▶ **Text provided**
☆ ☆ ☆ ☆ ☆ ☆ ☆

Expanded Health Care: Can the promise be realized?
Expanded Health Care in Massachusetts:
Can the promise be realized?
While meeting many of the long-held goals of health care advocates, Massachusetts' recently enacted health reform law has drawn dire predictions from a number of medical professionals, even while it has side-stepped the broader issue of a single payer plan.
Meanwhile, the legislative debate brought out an unprecedented lobbying effort, as vested interests battled to advance their agendas in the final language of the law. In 2005 alone, more than $7.5 million was spent on everything from splashy public relations to quiet Beacon Hill persuasion. Figures for 2006 are not publicly available but they are sure to add to the record spending. Health care lobbying has become big business in the Bay State.
The good news is that the law expands eligibility for children whose family income is up to 300 percent of the poverty level, and it reinstates dental and eyeglass benefits for adult MassHealth recipients. The law also subsidizes private insurance coverage for residents whose household income is up to 300 percent of the poverty level. And it imposes a financial penalty on employers with 11 or more workers who do not provide health insurance. Employers would be assessed a charge of up to $295 per full time employee, with contributions pro-rated for part time and temporary workers.
Some health professionals argue that the legislature has underestimated the cost of expanding coverage and predict that many of the promises of the new law will never be fully realized. Because the new law does little to control costs, they say, expenses will outrun tax revenues and coverage will be curtailed.
One of the many uncertainties is the bill's "individual mandate" provision which has been portrayed as imposing financial penalties on people above certain income levels who do not purchase health insurance. However, the actual language of the law is far less directive. People must have access to health plans that are both "comprehensive" and "affordable," as determined by a new state agency before any penalties would be instated.
(A thoughtful and detailed critique of the Massachusetts law has been prepared by the Boston-based health advocacy organization Community Catalyst and can be found at its web site: www.communitycatalyst.org.)
Massachusetts has expanded health coverage even as national studies show the percentage of uninsured has reached record levels. Americans, you might say, are dying for health insurance. Economist Paul Krugram, writing in the May 1, New York Times, cites a study from the National Academy of Sciences estimating that lack of health insurance leads to 18,000 unnecessary American deaths each year.
Yet, our inadequate system, Krugman writes, "actually costs more to run than we would spend if we guaranteed health insurance to everyone."
Our fragmented, privatized approach squanders more than 20 cents of every health premium dollar on outlays other than medical care, such as marketing, administration and insurance company profits. By comparison, Krugman notes, the single-payer system already in place for older Americans , Medicare, allocates "about 98 percent of its funds on actual medical care."
Here is Krugman's bottom line: Older Americans are already covered by a national health insurance system; extending that system to cover everyone would save money, reduce financial anxiety and save thousands of American lives each year."
Massachusetts has taken a step toward expanding coverage. The next order of business would be moving to a single payer system.

☆ ☆ ☆ ☆ ☆ ☆ ☆

▶ **Material provided**
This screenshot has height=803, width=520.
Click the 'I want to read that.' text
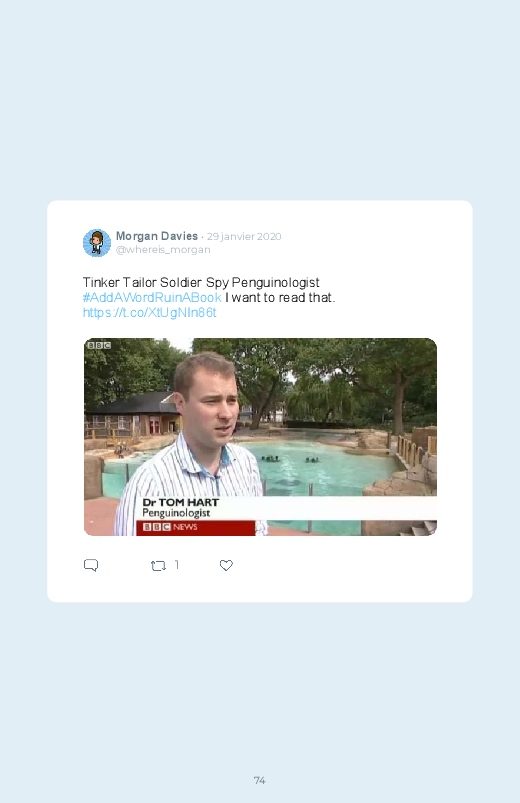[280, 298]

☆ ☆ ☆ ☆ ☆ ☆ ☆

▶ **Tasks for this exercise**
A) Please write out the passage of the Massachusetts health care text from "While meeting many" up to and including "the Bay State.".
B) According to the Massachusetts health care text, how much was spent on health care lobbying in 2005?

▶ **Results of the exercise**
A)
While meeting many of the long-held goals of health care advocates, Massachusetts' recently enacted health reform law has drawn dire predictions from a number of medical professionals, even while it has side-stepped the broader issue of a single payer plan.
Meanwhile, the legislative debate brought out an unprecedented lobbying effort, as vested interests battled to advance their agendas in the final language of the law. In 2005 alone, more than $7.5 million was spent on everything from splashy public relations to quiet Beacon Hill persuasion. Figures for 2006 are not publicly available but they are sure to add to the record spending. Health care lobbying has become big business in the Bay State.

B) More than $7.5 million.